An international team of natural and social scientists observedrapid changes over the last 30,000 years and published their review in Nature Geoscience. They have shown that tipping points were preceded by “early warning signals” – and similar signs can help inform our response to the current climate crisis.
Prof. Victor Brovkin from the Max Planck Institute for Meteorology (MPI-M) and lead author of the study, attempted to find the surprises that might be ahead of us, by looking into the past and spotting abrupt changes and tipping points, that could lead to big effects. They explored the geological archives to analyze the abrupt changes in the past and their cascading consequences.
The tipping points are known to cause changes that challenge the very capacity of human society, leading them to adapt to environmental pressures. Like the catastrophes of melting of the ice sheets atop Greenland and West Antarctica, which contain enough frozen water to lift oceans more than a dozen meters (40 feet).
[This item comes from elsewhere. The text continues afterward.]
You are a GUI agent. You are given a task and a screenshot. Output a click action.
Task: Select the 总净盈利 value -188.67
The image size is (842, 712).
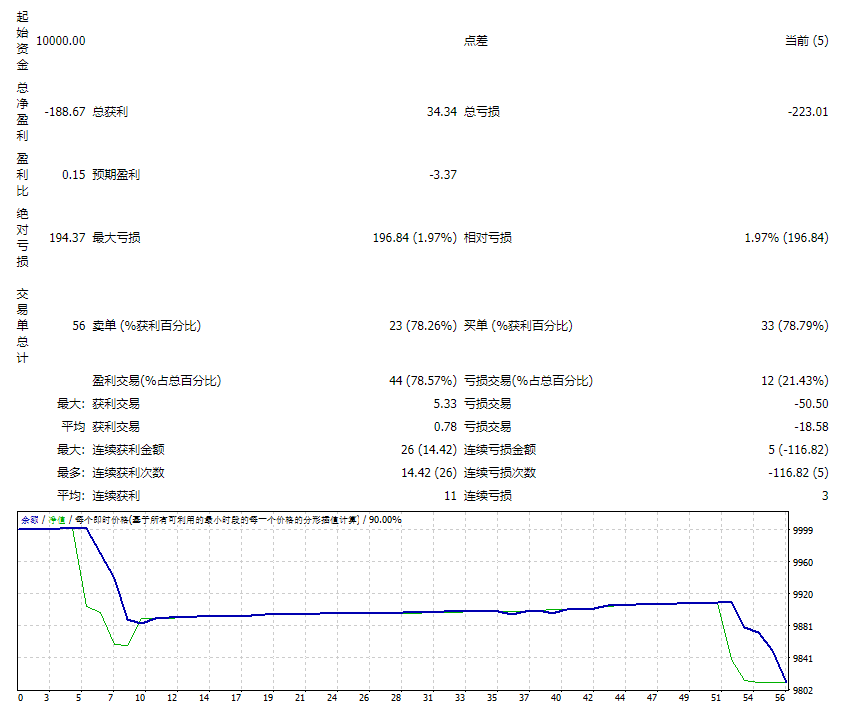click(65, 112)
But these are very difficult to anticipate, due to very small changes.
Dr. Sebastian Bathiany, co-author of the Helmholtz Center Hereon found a method to decipher those changes in spatial patterns by using ‘early warning signals. He explains:
There are useful statistical indicators that can be interpreted as harbingers of abrupt changes. These include the so-called slowing down of temporal fluctuations before sudden changes, e.g. in the oceanic circulation, or the increased spatial variance, for example, of vegetation cover before the end of the African humid period. At the same time, one must be careful because some abrupt changes, such as the flooding of the Black Sea around 9,500 years ago, cannot be detected with such methods.
Dr. Martin Claussen, co-author of the study emphasizes defining abruptness of the changes, as, “The changes in most of the records that are included in Our study evaluated are about ten times faster than the changes in the relevant drives “.
From the Bølling–Allerød warming event nearly 15,000 years ago when air temperature soar to 14°C, over Greenland to African humid period around 6,000-5,000 years ago, the scientists analyzed ocean dynamics, rainfall patterns, and similar events to get to the tipping point, that cause irreversible effects.
Tim Lenton, review co-author and director of the University of Exeter’s Global Systems Institute said,
Earth’s recent past shows us how abrupt changes in the Earth system triggered cascading impacts on ecosystems and human societies, as they struggled to adapt.
He believed that the mankind again is at the risk of cascading tipping points, but this time, human is the one causing these problems and the impacts will be global.
Scientists believe that the current effects like ice-sheet melt are a result of carbon pollution, as the current atmospheric CO2 levels are soaring high around 412 parts per million. This in addition to other abrupt changes could lead to a plant-wide disruption. In short, this new research warns that the earth may be approaching key tipping points, including the runaway loss of ice sheets, that could fundamentally disrupt the global climate system. A growing concern is a change in ocean circulation, which could profoundly alter climate patterns.